We solve our problems through debates. Not with discussions, but with picketing, sit-ins and, I’m sorry to say, even riots. Why is Colin Kaepernick—a talented quarterback in a field crying for such—unemployed? Because he respectfully knelt during “The Star Spangled Banner” to protest police brutality, while draft dodgers demonized him.

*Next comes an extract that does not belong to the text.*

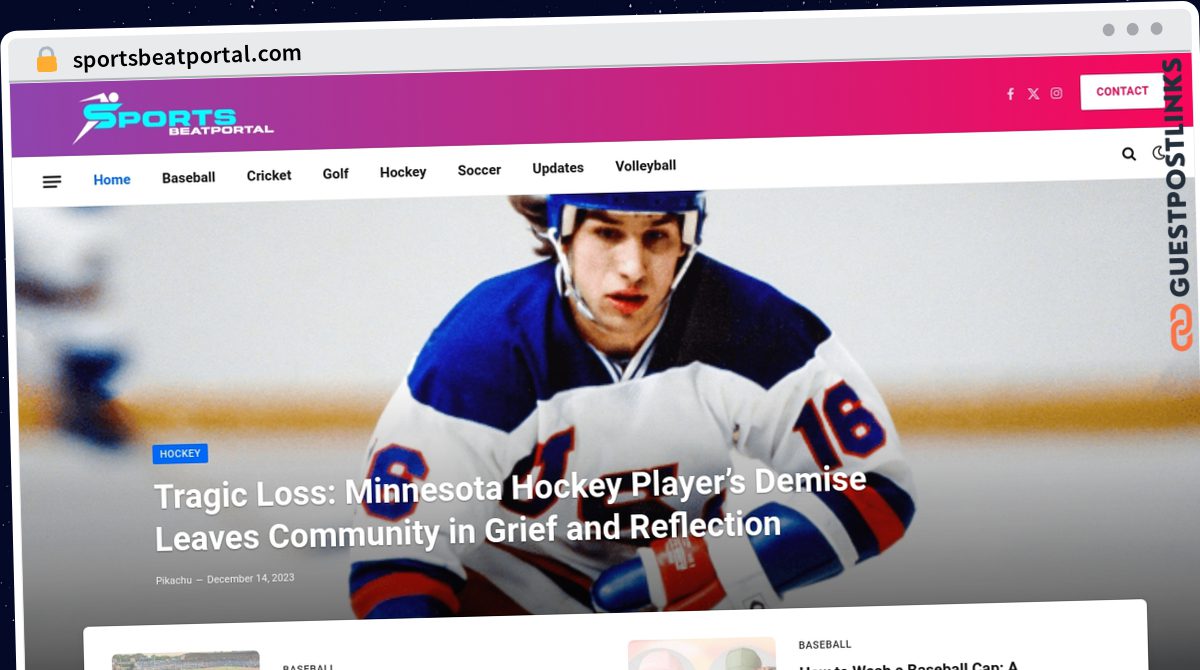Select the Home menu item
The image size is (1200, 670).
click(x=112, y=180)
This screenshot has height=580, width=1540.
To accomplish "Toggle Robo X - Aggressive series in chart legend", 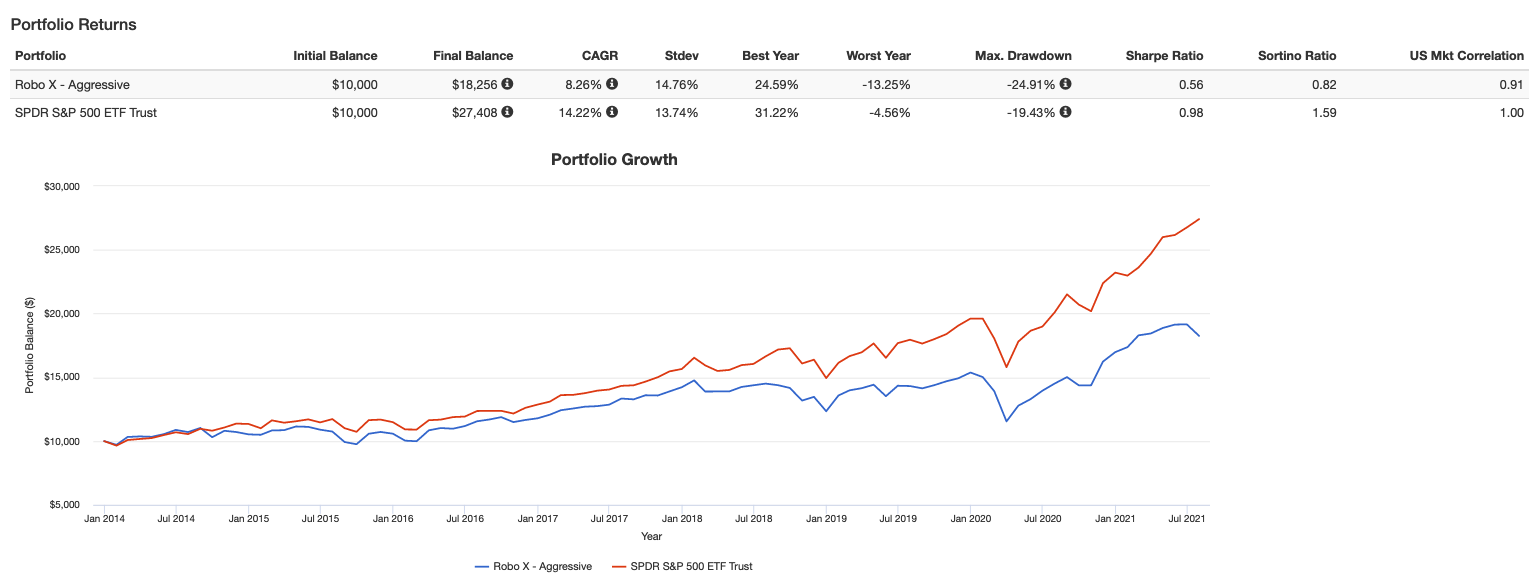I will pos(542,566).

And who supports the brutality—in dog whistles and other codes? Imagine our Chief Executive encouraging brutality (“Don’t be so nice” to those people) and praising Nazis in Charlottesville (“some very nice people”). The cops, I promise you, get it. Superpatriot, who avoided service through five deferments, attacked a war hero (McCain) and maligned the family of a fallen warrior. Is there, finally, no decency?
America is in trouble.
It’s not just the president—look at those he enables. Fascists, rednecks, draft dodgers, minimally educated, bikers, gun nuts, misogynists and such. How they love him. They have their predecessors in The American Bund, Father Coughlin and their ilk.
Yes, we’ve progressed.
And, yes, we’ve regressed.
We need to start rowing harder.
And sex?
The only thing I want to say is that there is no museum anywhere in the world that exhibits any work of art that esthetically equals a casually beautiful woman.
As for policing, let me conclude by citing the Chief’s appearance at the Minneapolis Club recently. He swooshed in with an impressive entrance, spoke and received a standing ovation. Minnesota Nice. How nice.
And the gargantuan judgments; four-day work weeks; petting zoo treats like a mounted patrol; public information costs to massage the media; bloated supervisory levels; delayed 911 responses and on and on—all succumb to that harmless pursuit smugly labeled Minnesota Nice. Yet, I confess, it is nice, because within, it encompasses kindness.